### Your task
Update the piece on Rafah from "Israel’s prime minister" to "all across Palestine." so that "carpet bombed" reads "heavily bombed", and write out that part in full.

### Selected passage
<<<<
Israel’s prime minister Binyamin Netanyahu has insisted that there is no “humanitarian catastrophe” in Rafah. His comments come as Israel continues its siege on Palestine where nearly 500,000 people have been evacuated from Rafah.
Netanyahu’s comments also come as Palestinians commemorate the 76th anniversary of the Nakba where 760,000 Palestinians were driven from their homes during the 1948 wartime creation of Israel.
Israel has carpet bombed Gaza and pushed many Palestinians further and further south into Rafah. Israel has repeatedly been warned that its further push into Rafah is exacerbating the threat of famine, and a broader humanitarian crisis. This, of course, follows months of thousands of bombs being dropped all across Palestine.
Israel has already killed 35,000 Palestinians according to UN estimates. The actual death toll is likely much higher as many remain trapped under rubble. As Israel continues to starve and bomb Palestinians, Netanyahu’s onslaught is increasingly being termed a genocide and ethnic cleansing.
Settler colonialism
But even as Netanyahu announced that hundreds of thousands had been “evacuated”, he insisted there was no humanitarian crisis in Rafah:
Our responsible efforts are bearing fruit. So far, in Rafah, close to half a million people have been evacuated from the combat zones. The humanitarian catastrophe that was spoken about did not materialise, nor will it.
>>>>
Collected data
<<<<
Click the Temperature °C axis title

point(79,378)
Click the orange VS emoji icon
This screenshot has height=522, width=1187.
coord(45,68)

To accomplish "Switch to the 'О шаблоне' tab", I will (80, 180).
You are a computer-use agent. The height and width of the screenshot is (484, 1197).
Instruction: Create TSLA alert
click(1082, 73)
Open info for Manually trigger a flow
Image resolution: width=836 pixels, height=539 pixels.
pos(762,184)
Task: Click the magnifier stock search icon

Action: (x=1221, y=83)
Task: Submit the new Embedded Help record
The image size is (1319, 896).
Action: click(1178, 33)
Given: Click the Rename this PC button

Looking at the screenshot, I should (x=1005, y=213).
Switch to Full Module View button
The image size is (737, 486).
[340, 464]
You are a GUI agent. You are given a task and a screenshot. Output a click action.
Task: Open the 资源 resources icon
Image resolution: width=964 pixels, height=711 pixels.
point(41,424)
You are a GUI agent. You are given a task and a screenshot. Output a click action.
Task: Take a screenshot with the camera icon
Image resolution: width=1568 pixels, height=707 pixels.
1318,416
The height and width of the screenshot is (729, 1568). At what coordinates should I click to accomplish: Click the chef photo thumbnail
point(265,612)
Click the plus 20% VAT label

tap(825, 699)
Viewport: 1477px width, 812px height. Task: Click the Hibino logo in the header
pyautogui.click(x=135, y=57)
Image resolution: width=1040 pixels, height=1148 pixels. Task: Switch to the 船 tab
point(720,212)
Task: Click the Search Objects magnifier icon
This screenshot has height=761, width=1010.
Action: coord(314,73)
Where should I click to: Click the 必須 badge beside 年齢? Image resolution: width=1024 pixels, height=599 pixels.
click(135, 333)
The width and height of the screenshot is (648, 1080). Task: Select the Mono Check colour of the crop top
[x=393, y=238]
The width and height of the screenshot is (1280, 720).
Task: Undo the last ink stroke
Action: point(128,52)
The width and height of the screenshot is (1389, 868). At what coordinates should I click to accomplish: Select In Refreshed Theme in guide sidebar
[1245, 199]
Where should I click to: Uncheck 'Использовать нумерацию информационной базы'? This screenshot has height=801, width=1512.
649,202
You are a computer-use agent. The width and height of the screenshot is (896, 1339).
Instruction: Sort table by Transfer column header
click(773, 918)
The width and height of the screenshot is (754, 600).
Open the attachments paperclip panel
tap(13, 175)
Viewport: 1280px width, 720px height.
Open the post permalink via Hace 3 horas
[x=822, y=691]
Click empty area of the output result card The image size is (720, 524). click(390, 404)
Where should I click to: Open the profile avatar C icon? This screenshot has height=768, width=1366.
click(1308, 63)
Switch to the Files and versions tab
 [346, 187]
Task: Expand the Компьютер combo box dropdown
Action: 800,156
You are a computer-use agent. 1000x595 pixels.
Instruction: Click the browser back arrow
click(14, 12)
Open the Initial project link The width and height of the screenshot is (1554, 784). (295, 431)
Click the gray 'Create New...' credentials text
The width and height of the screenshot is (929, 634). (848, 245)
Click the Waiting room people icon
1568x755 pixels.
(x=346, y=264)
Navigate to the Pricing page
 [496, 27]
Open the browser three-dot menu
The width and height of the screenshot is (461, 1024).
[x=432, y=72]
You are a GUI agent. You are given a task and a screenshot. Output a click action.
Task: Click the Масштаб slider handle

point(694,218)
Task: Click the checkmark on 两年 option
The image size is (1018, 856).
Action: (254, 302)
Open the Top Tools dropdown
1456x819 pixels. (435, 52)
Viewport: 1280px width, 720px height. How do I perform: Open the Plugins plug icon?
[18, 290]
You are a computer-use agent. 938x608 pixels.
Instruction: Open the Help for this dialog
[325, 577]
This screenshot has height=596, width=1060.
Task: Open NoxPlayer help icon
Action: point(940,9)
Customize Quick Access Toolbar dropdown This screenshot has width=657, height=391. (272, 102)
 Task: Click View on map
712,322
>>>>
### Answer to the exercise
Israel’s prime minister Binyamin Netanyahu has insisted that there is no “humanitarian catastrophe” in Rafah. His comments come as Israel continues its siege on Palestine where nearly 500,000 people have been evacuated from Rafah.
Netanyahu’s comments also come as Palestinians commemorate the 76th anniversary of the Nakba where 760,000 Palestinians were driven from their homes during the 1948 wartime creation of Israel.
Israel has heavily bombed Gaza and pushed many Palestinians further and further south into Rafah. Israel has repeatedly been warned that its further push into Rafah is exacerbating the threat of famine, and a broader humanitarian crisis. This, of course, follows months of thousands of bombs being dropped all across Palestine.